> [About this exercise] Omitting every picture, copy the lines from the one that contains "The image size" through the last line of the records below, exactly and with nothing added.

++++ Supplied data ++++

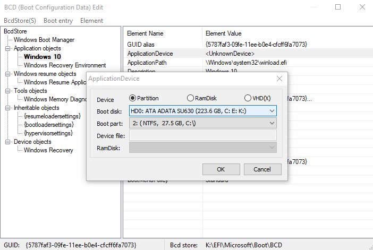Select Windows Recovery Environment entry
Viewport: 373px width, 250px height.
(65, 65)
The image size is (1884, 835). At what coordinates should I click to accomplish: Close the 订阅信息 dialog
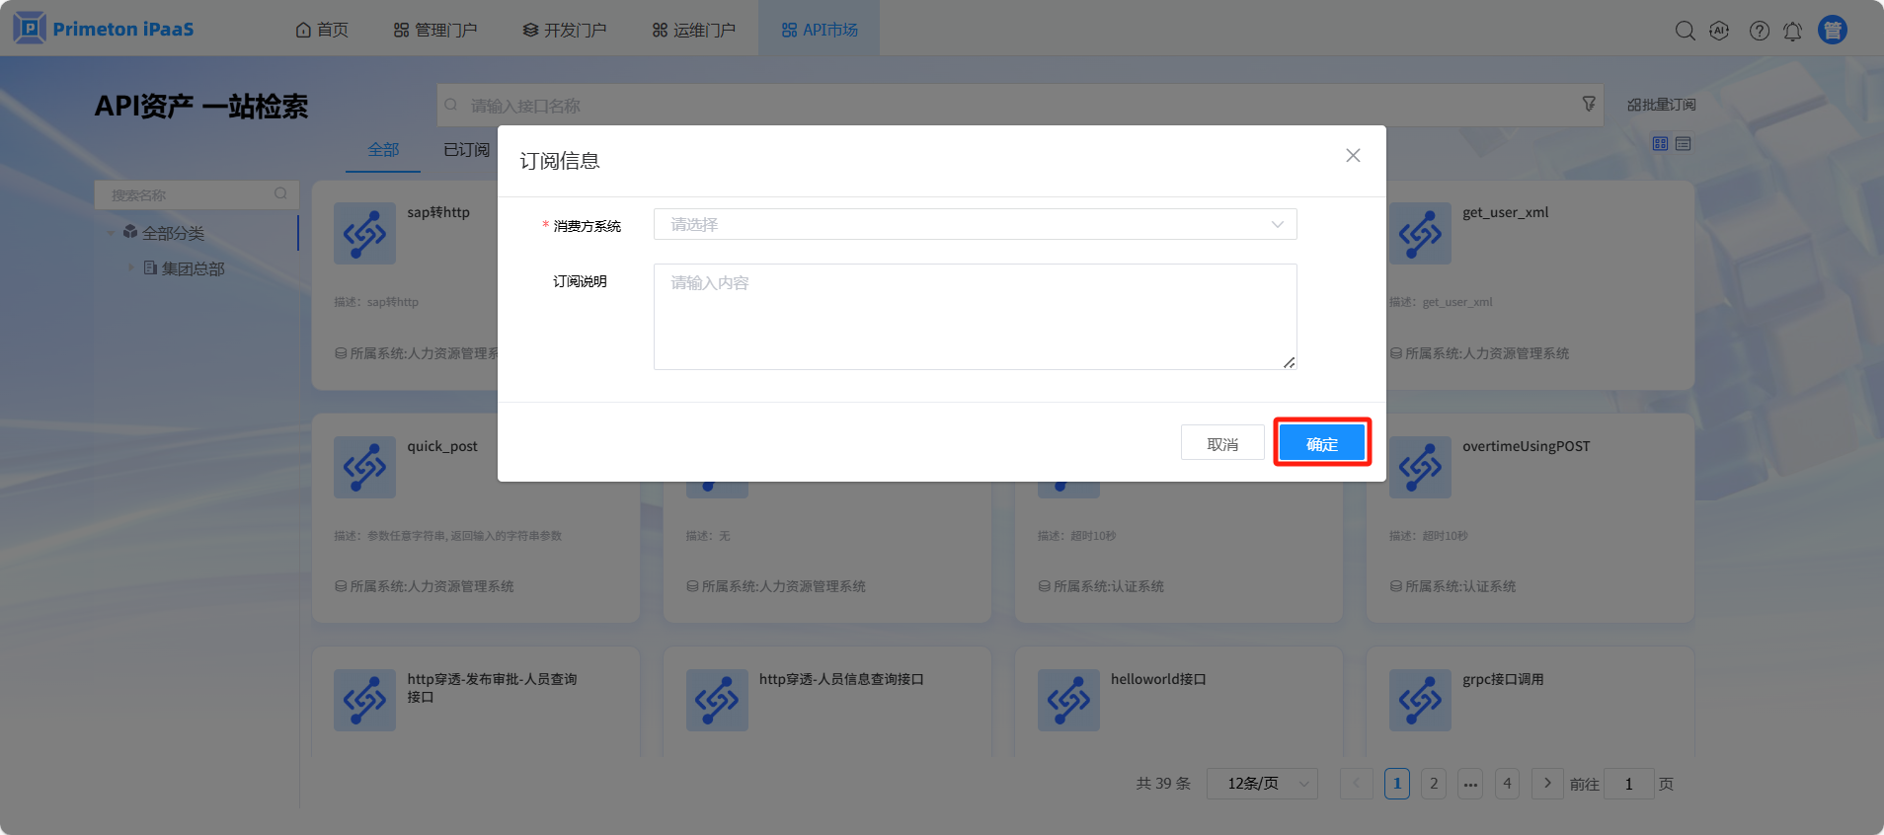coord(1353,156)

++++

> [Task solution]
The image size is (1884, 835). At what coordinates should I click to accomplish: Close the 订阅信息 dialog
coord(1353,156)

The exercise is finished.